Clearly, the right shape of cowpat was essential. It had to be disc shaped, as opposed to some of the balls Damon was hurdling around; they lost their shape in midair and fell to a pile of dust.
Finally she found just the right one and, saying a silent apology to Jemma’s beautiful lilac gloves, crossed her hand over her chest and spun the disc as hard as she could.
It didn’t quite hit the sapling, but it went further than any of Damon’s.
“How in the hell did you know how to do that?” he said, a gratifying shock in his voice.
“Your sister may be the best chess player in two countries,” she said, pulling off her soiled gloves, “but I shall claim the title of best cowpat thrower.”
“It’s yours. So where did you do your training, Lady Roberta?”
“No training,” she said, grinning at him. “Just the ability to assess the mistakes of those who went before me.”
“Piss on that,” Damon said, finding a disc-shaped cowpat for himself. Of course, when he tried the spinning method it went past the buoy. “Still, you were there first,” he said, very fairly. “I think that’s cleared a spot for a rug; what you do think?”

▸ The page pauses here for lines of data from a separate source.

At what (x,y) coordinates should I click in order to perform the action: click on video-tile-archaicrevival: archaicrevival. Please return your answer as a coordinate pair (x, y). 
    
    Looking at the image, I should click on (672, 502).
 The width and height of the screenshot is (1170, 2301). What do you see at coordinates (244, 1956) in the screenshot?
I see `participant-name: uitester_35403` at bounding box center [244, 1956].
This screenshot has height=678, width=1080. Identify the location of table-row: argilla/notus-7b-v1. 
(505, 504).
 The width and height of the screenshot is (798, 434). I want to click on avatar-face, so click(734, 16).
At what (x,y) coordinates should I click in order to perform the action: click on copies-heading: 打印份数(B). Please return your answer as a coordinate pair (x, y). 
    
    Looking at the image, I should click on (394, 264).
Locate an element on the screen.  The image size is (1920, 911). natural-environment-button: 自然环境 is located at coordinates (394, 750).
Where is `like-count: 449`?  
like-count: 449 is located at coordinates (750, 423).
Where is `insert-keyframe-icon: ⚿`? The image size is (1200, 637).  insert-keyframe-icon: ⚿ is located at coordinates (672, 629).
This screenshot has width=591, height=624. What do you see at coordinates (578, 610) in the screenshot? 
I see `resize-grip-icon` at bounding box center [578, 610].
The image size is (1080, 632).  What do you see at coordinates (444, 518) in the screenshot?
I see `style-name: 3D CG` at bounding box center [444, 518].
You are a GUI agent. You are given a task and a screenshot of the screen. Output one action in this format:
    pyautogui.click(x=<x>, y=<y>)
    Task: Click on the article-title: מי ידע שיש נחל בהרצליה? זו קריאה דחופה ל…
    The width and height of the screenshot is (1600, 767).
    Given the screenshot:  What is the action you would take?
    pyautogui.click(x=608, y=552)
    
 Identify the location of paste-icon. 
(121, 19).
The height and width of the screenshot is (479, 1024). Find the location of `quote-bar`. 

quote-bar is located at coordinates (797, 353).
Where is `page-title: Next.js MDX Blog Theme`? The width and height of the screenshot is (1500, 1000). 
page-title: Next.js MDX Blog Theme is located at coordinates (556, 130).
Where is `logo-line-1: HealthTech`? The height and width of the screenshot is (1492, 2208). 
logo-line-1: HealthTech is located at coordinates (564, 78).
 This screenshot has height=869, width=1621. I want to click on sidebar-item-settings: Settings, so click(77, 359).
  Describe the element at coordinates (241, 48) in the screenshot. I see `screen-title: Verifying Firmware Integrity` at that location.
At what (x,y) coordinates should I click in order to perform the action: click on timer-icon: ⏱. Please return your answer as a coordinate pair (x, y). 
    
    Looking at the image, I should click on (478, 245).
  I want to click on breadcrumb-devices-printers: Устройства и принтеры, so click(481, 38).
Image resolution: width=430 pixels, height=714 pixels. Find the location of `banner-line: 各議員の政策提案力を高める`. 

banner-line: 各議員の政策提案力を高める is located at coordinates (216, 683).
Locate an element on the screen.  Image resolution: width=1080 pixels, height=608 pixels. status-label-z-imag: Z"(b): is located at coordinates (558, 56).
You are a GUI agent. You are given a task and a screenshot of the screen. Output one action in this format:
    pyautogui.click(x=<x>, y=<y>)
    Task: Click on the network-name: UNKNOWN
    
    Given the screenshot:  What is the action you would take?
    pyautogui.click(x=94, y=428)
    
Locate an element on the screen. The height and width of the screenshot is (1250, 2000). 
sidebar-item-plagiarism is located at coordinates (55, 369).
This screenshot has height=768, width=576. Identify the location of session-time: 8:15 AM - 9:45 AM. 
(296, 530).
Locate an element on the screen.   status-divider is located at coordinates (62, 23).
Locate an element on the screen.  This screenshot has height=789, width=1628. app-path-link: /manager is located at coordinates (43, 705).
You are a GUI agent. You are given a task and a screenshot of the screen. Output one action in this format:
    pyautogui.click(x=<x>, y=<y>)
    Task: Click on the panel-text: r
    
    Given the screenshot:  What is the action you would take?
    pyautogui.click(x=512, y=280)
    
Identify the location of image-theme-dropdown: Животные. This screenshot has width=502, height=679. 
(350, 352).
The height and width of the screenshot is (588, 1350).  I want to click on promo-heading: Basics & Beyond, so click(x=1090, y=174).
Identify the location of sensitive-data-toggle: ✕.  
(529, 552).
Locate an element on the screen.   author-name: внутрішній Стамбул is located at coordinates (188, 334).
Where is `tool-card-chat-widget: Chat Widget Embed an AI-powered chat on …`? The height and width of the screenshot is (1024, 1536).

“I think we should walk through the woods and see how Teddy is swimming.”
“You don’t want to lounge in the dappled shade with me and practice your kisses? I could quote some poetry and ply you with wine.”
“I’ve heard enough poetry in my life,” she said wryly.
“Ah, but this is—with excuses to your father—a different brand of poetry. Come live with me, and be my love,” he said, with exaggerated emphasis. “You will be my buttercup and I will be your—your—parsnip.”